Ginette: Our next stop was the Corinth Canal, we arrived at just the right time the bridge was just coming up, Gary got very excited (his engineering brain kicking in). It was amazing to watch.
Gary; we missed the boat that must of gone through but witnessed the bridge being raised horizontally back out from the depths of the water where it had been lowered for the boat to pass over, never seen one like this before
Gary tried to cycle across the bridge which was still wet and got his wheel stuck, I decided to walk mine across the pedestrian side, where I saw lots of little fishes caught on the bridge flapping in the sunshine, Gary came to take a look and tossed them back into the water though the gaps in the wooden slats.
Just before lunch we cycled through a real industrial area made up of refineries, lots of metal pipe work and big cylinder tanks – very ugly.
Gary; I never noticed this huge refinery in 1987 or the large ships in the bay, but I am more involved in both these industries now so maybe it was here when we honeymooned in this area?

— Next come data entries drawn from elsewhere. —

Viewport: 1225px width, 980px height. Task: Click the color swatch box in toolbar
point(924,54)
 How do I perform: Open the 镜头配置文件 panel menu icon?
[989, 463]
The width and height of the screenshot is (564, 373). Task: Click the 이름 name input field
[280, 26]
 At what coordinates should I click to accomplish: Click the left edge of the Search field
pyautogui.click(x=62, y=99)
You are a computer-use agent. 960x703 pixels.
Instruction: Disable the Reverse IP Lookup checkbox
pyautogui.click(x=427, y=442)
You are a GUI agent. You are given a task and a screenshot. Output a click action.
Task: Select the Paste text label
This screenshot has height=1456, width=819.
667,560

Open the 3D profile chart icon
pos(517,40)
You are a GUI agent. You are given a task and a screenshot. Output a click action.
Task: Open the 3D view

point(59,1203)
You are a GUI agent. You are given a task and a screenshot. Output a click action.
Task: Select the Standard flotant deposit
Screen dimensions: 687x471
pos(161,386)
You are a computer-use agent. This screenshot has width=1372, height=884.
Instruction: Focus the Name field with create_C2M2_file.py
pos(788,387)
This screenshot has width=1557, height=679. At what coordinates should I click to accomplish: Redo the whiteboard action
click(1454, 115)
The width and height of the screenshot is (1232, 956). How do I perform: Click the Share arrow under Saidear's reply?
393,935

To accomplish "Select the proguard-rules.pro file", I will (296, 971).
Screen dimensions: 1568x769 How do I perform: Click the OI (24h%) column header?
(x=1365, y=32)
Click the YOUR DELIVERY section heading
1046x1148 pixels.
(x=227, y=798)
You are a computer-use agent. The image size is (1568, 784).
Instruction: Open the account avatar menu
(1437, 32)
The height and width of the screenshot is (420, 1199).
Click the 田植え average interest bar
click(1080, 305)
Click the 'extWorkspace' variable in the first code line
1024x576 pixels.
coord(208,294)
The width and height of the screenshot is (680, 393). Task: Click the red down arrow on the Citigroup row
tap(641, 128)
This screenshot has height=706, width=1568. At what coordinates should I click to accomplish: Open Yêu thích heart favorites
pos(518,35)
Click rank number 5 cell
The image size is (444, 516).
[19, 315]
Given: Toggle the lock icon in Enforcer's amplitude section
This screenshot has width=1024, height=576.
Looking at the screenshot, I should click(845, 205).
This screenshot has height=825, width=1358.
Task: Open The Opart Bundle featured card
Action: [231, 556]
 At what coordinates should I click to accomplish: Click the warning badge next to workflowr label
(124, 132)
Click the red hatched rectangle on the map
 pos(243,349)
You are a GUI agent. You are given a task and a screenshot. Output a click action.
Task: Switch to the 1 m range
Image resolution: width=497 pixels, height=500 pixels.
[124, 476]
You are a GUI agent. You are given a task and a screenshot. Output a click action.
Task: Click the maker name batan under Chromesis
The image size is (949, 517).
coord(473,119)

We stopped for lunch in a town where we had stayed for our honeymoon. The hotel was closed, so we had a kebab lunch opposite, sitting in the cafe was Jabba the Hut no tee shirt and huge belly on display. It was hard to imagine how the town had been when we were there 27 years ago. We both remember walking down the high street and being jokingly told off by the local police for walking too fast. The town is now a busy high street with buses and vans speeding through, definitely not somewhere you’d like to go for your honeymoon.
I found the morning really hard, I have an irregular heart beat and it would not settle down into a natural rhythm, which made me feel tired and a little queasy. It seemed to settle down in the afternoon which made riding much easier. Which was just as well because our planned camp site didn’t exist. We were advised by some locals that we could go back 10km to a hotel, or forward 20-25km to a campsite. It was still fairly early so we decided to cycle on to the campsite. We cycled and cycled and cycled some more but no campsite. We soon realised that we were only 10 miles away from our planned stop for the next day so made the decision to go there and book an additional night. Normally we would have wild camped but there was no where to be found we were surrounded by main roads (which were horrific to cycle on) and ports or industrial areas.
Gary; We tend to find the campsites are on the outskirts of the towns, having been informed back in Magara (which is where we planned to stop) about this potential camp site, I kept cycling. we cycled past some great secluded beaches where we could have wild camped but I was aware Ginette was not a happy bunny in her body so kept on looking for the elusive campsite. however after entering this last town it didn’t end, it became more and more built up and eventually we decided to just continue to Piraues, Athens and hope to find room in the hotel we have booked for the next night. Althougth the roads were busy the cycling was easy.
Arrived at our hotel at about 7.30pm and fortunately were able to check in a day early. The hotels is set in a port town, lots of stray dogs, big buildings, and ships in the harbour.
Our room was like a boudoir, the bed was draped in pink chiffon, a full length mirror ran alongside the bed and there was only dim red lighting in the room. We quickly unpacked and went out for some dinner and a drink.
We failed to find anywhere to eat and as I wasn’t that hungry Gary made do with a take away and we picked up some snacks from the supermarket. On the way back we stopped in the bar outside of our hotel and had a much needed glass of wine and played a game of backgammon. Gary thrashed me, I was being too noisy watching the young locals playing board games and cards, not something you would see at home. The bar was noisy so we left and had an early night.